How does Nessie branching work?

In Nessie, a branch is a named pointer to a specific commit in the catalog's transaction history. Each commit represents an atomic change to the catalog state — creating a table, modifying a table schema, adding data. Branches can be created from any commit, allowing isolated experimentation. When a branch is ready, it can be merged back to main, applying all commits atomically.

What is Nessie's relationship to Dremio?

Project Nessie was created and is actively developed by Dremio. It powers Dremio Open Catalog as the underlying catalog engine. Nessie is also available as a standalone open-source catalog that any Iceberg-compatible engine can connect to via the Iceberg REST Catalog API.
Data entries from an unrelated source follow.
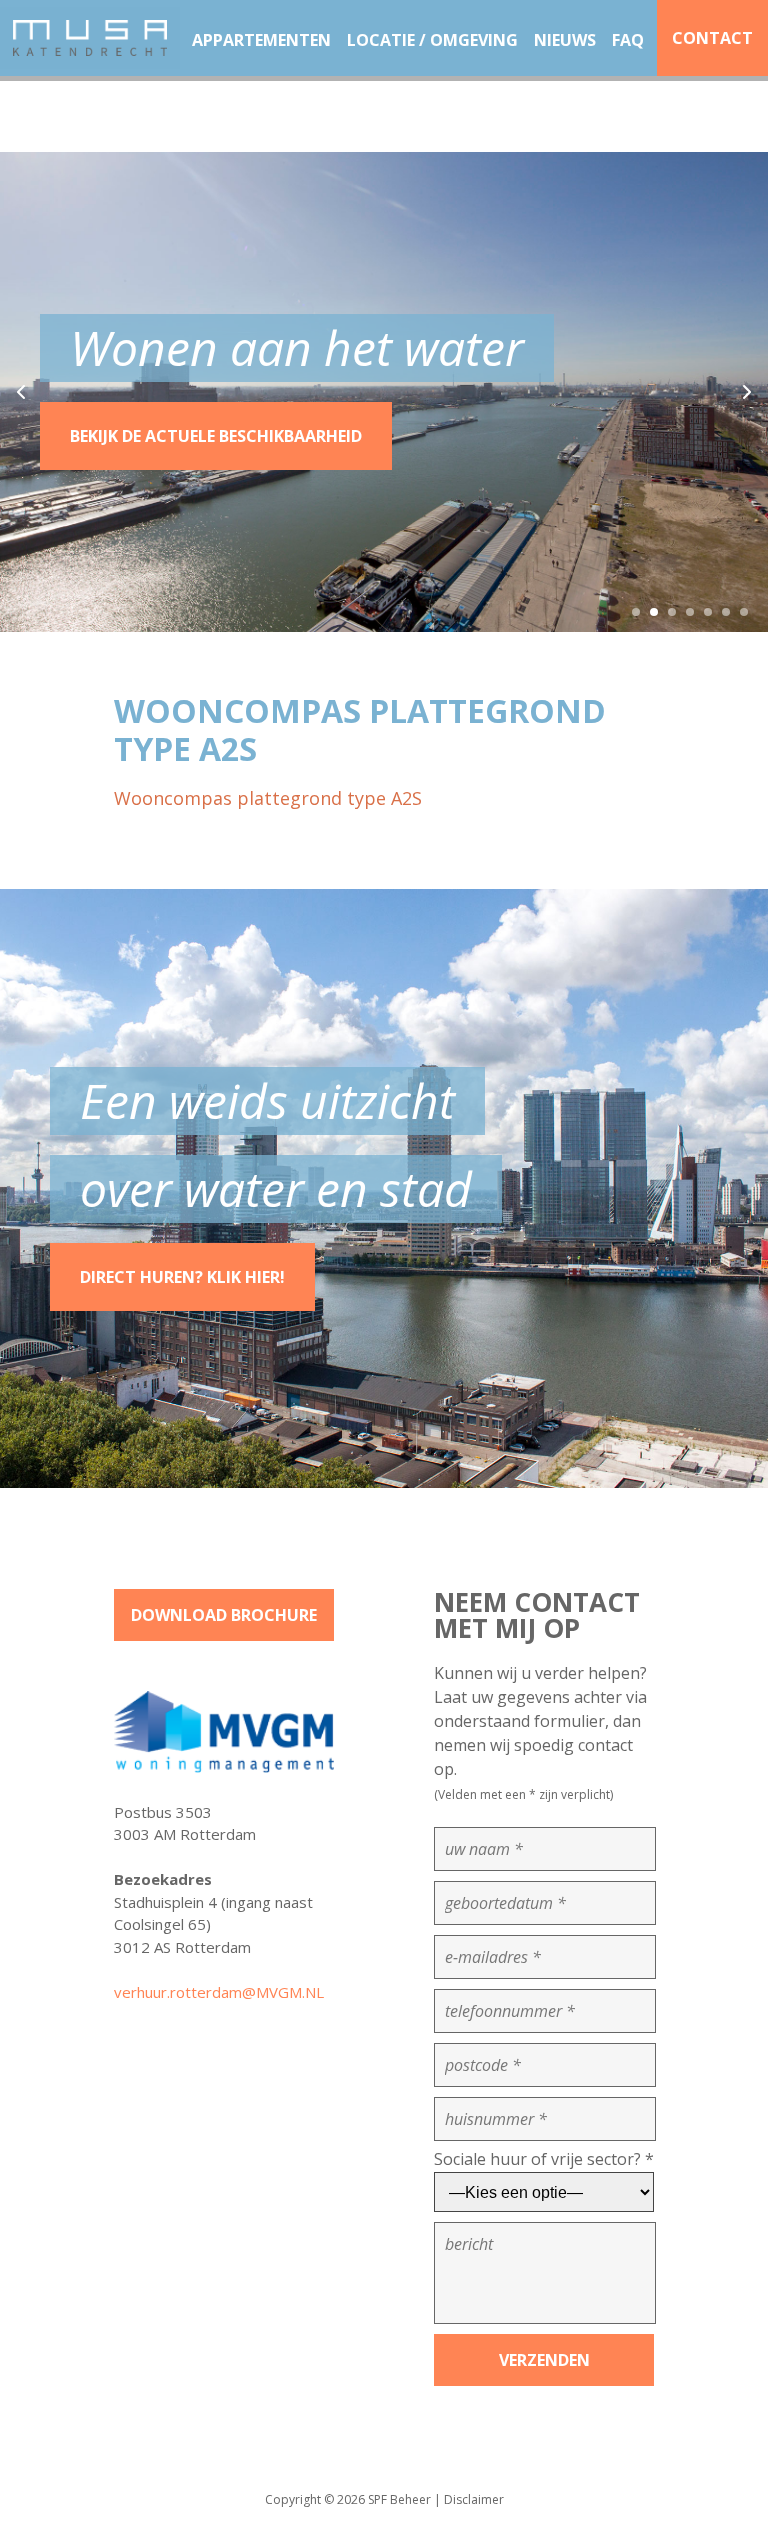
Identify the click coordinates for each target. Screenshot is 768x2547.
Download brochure (224, 1615)
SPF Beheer (399, 2499)
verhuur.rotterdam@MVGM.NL (219, 1992)
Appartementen (261, 40)
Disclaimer (474, 2499)
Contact (712, 38)
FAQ (628, 40)
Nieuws (565, 40)
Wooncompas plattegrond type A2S (268, 798)
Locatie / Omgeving (432, 40)
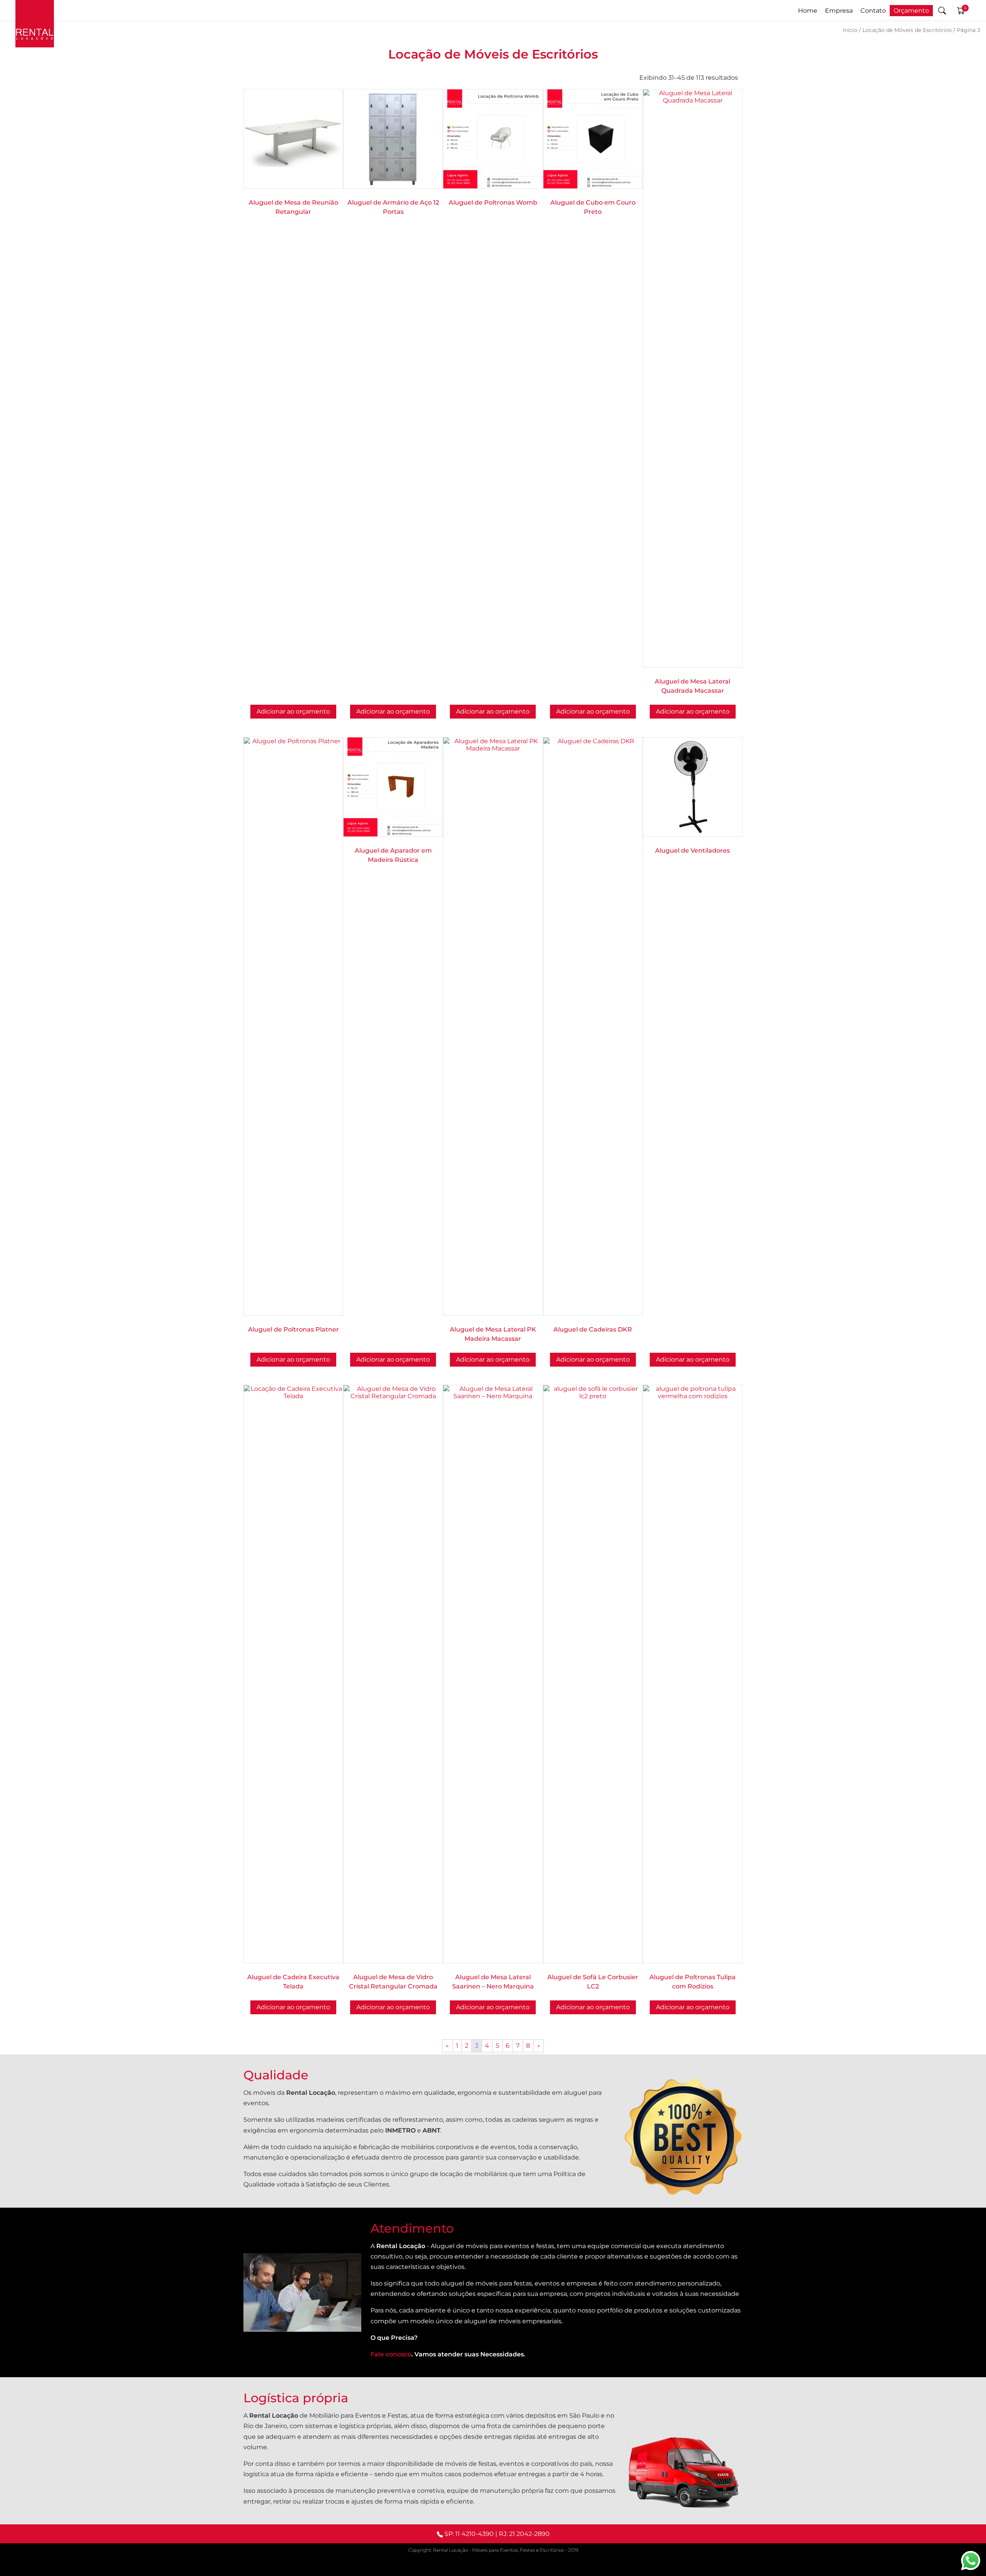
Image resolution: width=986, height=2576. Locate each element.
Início (850, 30)
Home (807, 10)
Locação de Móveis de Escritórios (907, 30)
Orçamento (911, 10)
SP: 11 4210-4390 (469, 2533)
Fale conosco (391, 2354)
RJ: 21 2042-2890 (524, 2533)
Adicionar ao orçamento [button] (293, 711)
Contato (873, 10)
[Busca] (942, 10)
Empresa (839, 10)
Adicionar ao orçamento (493, 711)
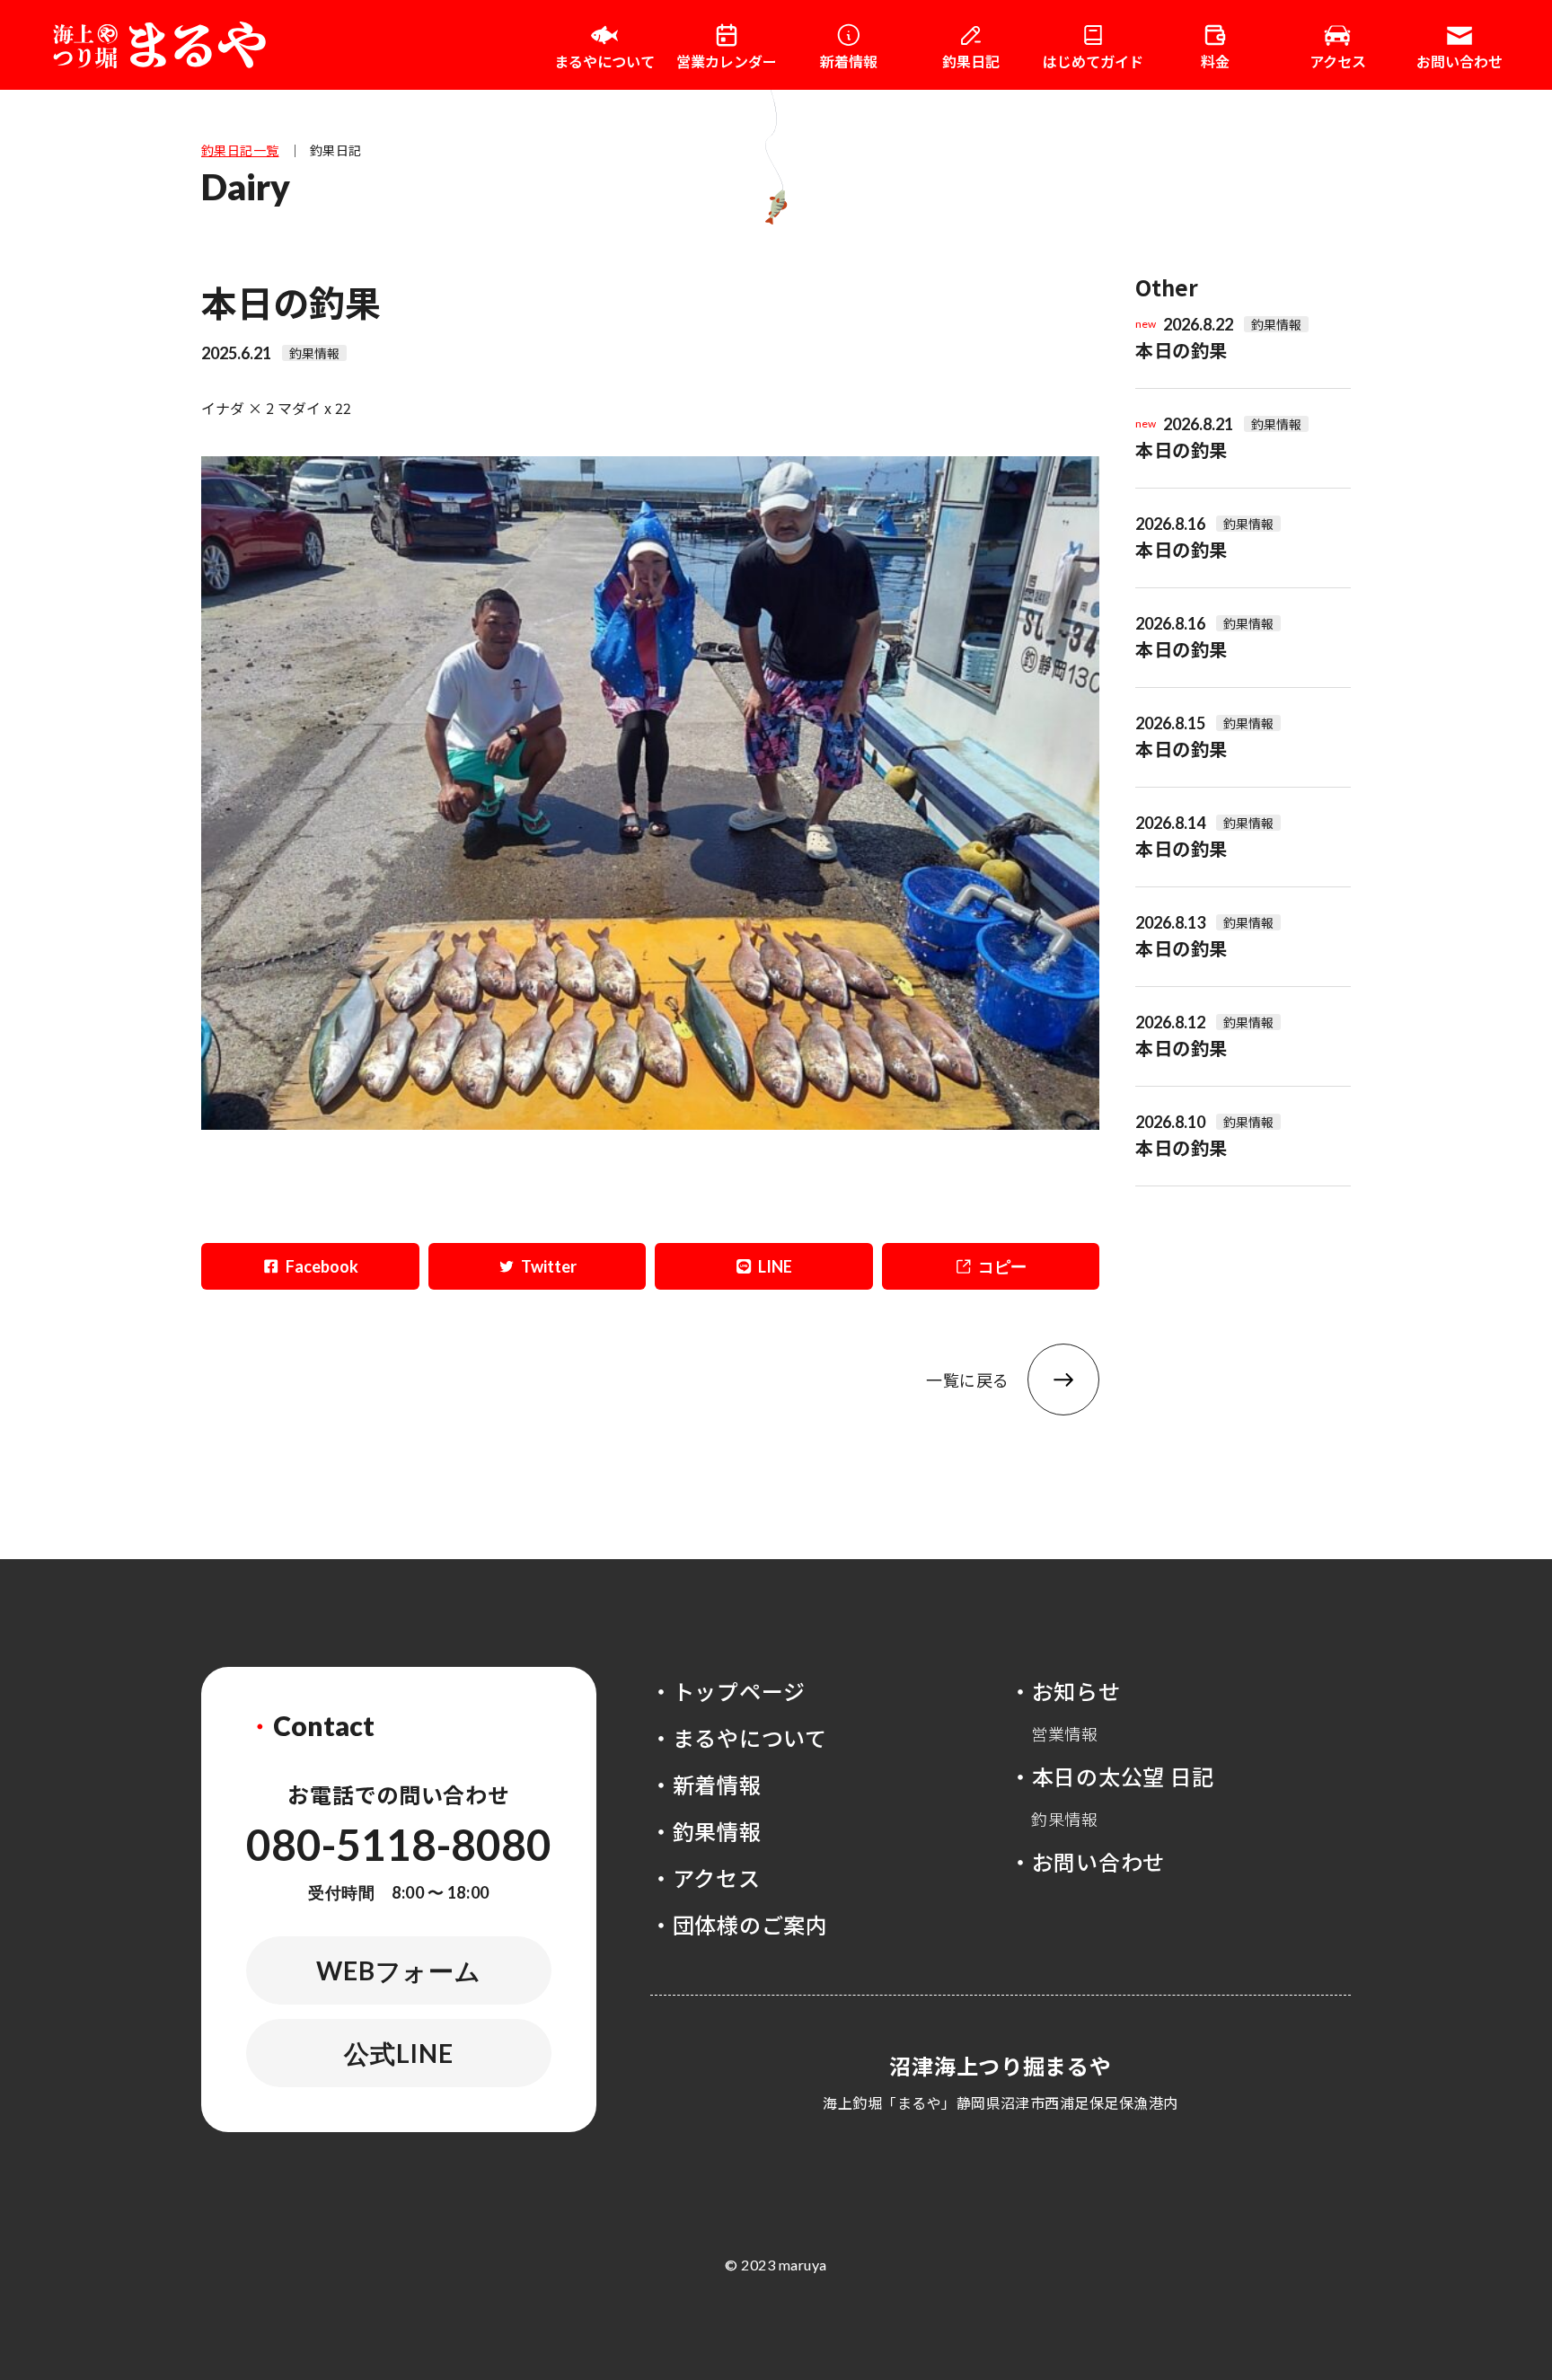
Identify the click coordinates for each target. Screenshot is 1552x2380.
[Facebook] (310, 1266)
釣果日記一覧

Project Nessie: The Definitive Guide

Q: What is Project Nessie?

Project Nessie is an open-source catalog for Apache Iceberg (and Delta Lake) that implements Git-like version control semantics for table metadata. It supports creating branches, committing changes, merging branches, and tagging specific states — enabling isolated data experimentation, reproducible ML datasets, and atomic cross-table commits.

What Is Project Nessie?

Project Nessie is an open-source, transactional catalog for Apache Iceberg tables that adds Git-like version control semantics to catalog metadata management. Developed by Dremio and available as an open-source standalone service, Nessie tracks catalog changes (table creates, schema modifications, snapshot updates) as commits on a transaction log, and allows those commits to be organized into branches and tags — exactly like Git organizes code commits.

Nessie implements the Iceberg REST Catalog specification, meaning any Iceberg-compatible engine can connect to it as a drop-in catalog. The branching and tagging features are expressed through Nessie-specific extensions to the REST API or through the Nessie CLI/UI — they are optional capabilities layered on top of the standard catalog operations.

Git-Like Branching for Data

Nessie's branching model mirrors Git's design:

Main Branch

The production state of the catalog. Tables on main are the authoritative, production-ready versions. All production engines read from and write to main by default.

Feature Branches

Data engineers create branches for experimental transformations, schema changes, or new table additions. All changes on a feature branch are isolated — they do not affect main or any other branch. Engines connected to the feature branch see only that branch's catalog state.

Merge

When a feature branch is validated (data quality checks pass, queries produce correct results), the branch is merged into main — atomically applying all catalog changes from the branch to production. If two branches have conflicting changes, Nessie detects the conflict and prevents an uncontrolled overwrite.

Project Nessie Git-Like Branching diagram — Figure 1: Nessie branching — isolated feature branches, atomic merge to main, tagged releases.

Nessie Tags for ML Reproducibility

One of Nessie's most valuable capabilities for ML teams is catalog tagging. A Nessie tag is an immutable pointer to a specific catalog commit — like a Git release tag. When an ML model is trained on a specific version of training data, a Nessie tag can record the exact catalog state at training time.

Three months later, when the model needs to be retrained or debugged, the team connects to Nessie at the tagged commit and sees exactly the same tables, schemas, and data as at training time — regardless of how many changes have been made to the data since. This makes ML model training reproducible across time without duplicating data.

Tags also enable point-in-time compliance snapshots: a tag created at quarter-end records the exact data state used for financial reporting, providing an immutable audit trail without any data copying.

Nessie and Dremio Open Catalog

Project Nessie is the catalog engine behind Dremio Open Catalog. When using Dremio Cloud or Dremio's self-hosted platform, the Open Catalog UI and API expose Nessie's branching and tagging capabilities through an enterprise-grade interface — including branch creation and management, tag creation, branch comparison (showing which tables differ between branches), and merge workflows with conflict detection.

Organizations using Dremio Cloud get Nessie's capabilities in a fully managed, enterprise-supported form. Organizations that prefer a self-hosted, open-source catalog can deploy Nessie independently and connect any Iceberg engine to it.

Nessie as Dremio Open Catalog Engine diagram — Figure 2: Nessie powers Dremio Open Catalog — branching and tagging accessible via enterprise UI.

Summary

Project Nessie brings the most powerful pattern in software development — version control — to lakehouse data management. Its Git-like branching and tagging model enables isolated data experimentation, atomic cross-table commits, reproducible ML datasets, and immutable audit snapshots — all on top of open Apache Iceberg tables without data duplication. As the engine behind Dremio Open Catalog, Nessie's capabilities are available in both open-source and enterprise-managed forms.